** Start **

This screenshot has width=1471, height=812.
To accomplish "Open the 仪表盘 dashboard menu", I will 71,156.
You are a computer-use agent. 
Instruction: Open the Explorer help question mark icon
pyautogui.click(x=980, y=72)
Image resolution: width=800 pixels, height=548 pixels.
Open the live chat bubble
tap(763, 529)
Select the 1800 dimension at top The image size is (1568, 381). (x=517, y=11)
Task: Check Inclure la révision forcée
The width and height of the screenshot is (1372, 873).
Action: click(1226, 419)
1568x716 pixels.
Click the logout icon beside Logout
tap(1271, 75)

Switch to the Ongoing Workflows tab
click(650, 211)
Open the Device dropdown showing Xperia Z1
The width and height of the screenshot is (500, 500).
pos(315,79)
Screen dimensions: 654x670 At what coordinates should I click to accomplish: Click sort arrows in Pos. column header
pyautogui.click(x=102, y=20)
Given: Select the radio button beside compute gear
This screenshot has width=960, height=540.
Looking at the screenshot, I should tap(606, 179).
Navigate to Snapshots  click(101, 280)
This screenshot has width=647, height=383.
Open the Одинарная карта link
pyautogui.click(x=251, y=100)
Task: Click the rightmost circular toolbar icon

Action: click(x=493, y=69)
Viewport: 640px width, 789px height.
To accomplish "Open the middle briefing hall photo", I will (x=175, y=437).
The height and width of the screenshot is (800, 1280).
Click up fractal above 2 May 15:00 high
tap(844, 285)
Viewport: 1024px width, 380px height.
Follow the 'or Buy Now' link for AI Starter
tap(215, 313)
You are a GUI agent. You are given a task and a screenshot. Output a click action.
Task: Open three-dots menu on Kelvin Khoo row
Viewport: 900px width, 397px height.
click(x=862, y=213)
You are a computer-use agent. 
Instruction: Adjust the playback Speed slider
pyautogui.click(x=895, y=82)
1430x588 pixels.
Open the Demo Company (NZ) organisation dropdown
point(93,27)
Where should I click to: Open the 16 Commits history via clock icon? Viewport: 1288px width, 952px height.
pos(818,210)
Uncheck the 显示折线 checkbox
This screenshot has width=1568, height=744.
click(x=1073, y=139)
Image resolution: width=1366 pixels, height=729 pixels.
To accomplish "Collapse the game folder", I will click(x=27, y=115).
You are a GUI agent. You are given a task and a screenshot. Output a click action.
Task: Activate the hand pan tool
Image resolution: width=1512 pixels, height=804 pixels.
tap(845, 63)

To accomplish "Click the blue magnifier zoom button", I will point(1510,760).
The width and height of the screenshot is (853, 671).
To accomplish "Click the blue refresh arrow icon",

** End **

Requirements:
Print every one of the records above verbatim, keeping each line intact and in its original order.

Written answer:
This screenshot has width=1471, height=812.
To accomplish "Open the 仪表盘 dashboard menu", I will 71,156.
You are a computer-use agent. 
Instruction: Open the Explorer help question mark icon
pyautogui.click(x=980, y=72)
Image resolution: width=800 pixels, height=548 pixels.
Open the live chat bubble
tap(763, 529)
Select the 1800 dimension at top The image size is (1568, 381). (x=517, y=11)
Task: Check Inclure la révision forcée
The width and height of the screenshot is (1372, 873).
Action: click(1226, 419)
1568x716 pixels.
Click the logout icon beside Logout
tap(1271, 75)

Switch to the Ongoing Workflows tab
click(650, 211)
Open the Device dropdown showing Xperia Z1
The width and height of the screenshot is (500, 500).
pos(315,79)
Screen dimensions: 654x670 At what coordinates should I click to accomplish: Click sort arrows in Pos. column header
pyautogui.click(x=102, y=20)
Given: Select the radio button beside compute gear
This screenshot has width=960, height=540.
Looking at the screenshot, I should tap(606, 179).
Navigate to Snapshots  click(101, 280)
This screenshot has width=647, height=383.
Open the Одинарная карта link
pyautogui.click(x=251, y=100)
Task: Click the rightmost circular toolbar icon

Action: click(x=493, y=69)
Viewport: 640px width, 789px height.
To accomplish "Open the middle briefing hall photo", I will (x=175, y=437).
The height and width of the screenshot is (800, 1280).
Click up fractal above 2 May 15:00 high
tap(844, 285)
Viewport: 1024px width, 380px height.
Follow the 'or Buy Now' link for AI Starter
tap(215, 313)
You are a GUI agent. You are given a task and a screenshot. Output a click action.
Task: Open three-dots menu on Kelvin Khoo row
Viewport: 900px width, 397px height.
click(x=862, y=213)
You are a computer-use agent. 
Instruction: Adjust the playback Speed slider
pyautogui.click(x=895, y=82)
1430x588 pixels.
Open the Demo Company (NZ) organisation dropdown
point(93,27)
Where should I click to: Open the 16 Commits history via clock icon? Viewport: 1288px width, 952px height.
pos(818,210)
Uncheck the 显示折线 checkbox
This screenshot has width=1568, height=744.
click(x=1073, y=139)
Image resolution: width=1366 pixels, height=729 pixels.
To accomplish "Collapse the game folder", I will click(x=27, y=115).
You are a GUI agent. You are given a task and a screenshot. Output a click action.
Task: Activate the hand pan tool
Image resolution: width=1512 pixels, height=804 pixels.
tap(845, 63)

To accomplish "Click the blue magnifier zoom button", I will point(1510,760).
The width and height of the screenshot is (853, 671).
To accomplish "Click the blue refresh arrow icon",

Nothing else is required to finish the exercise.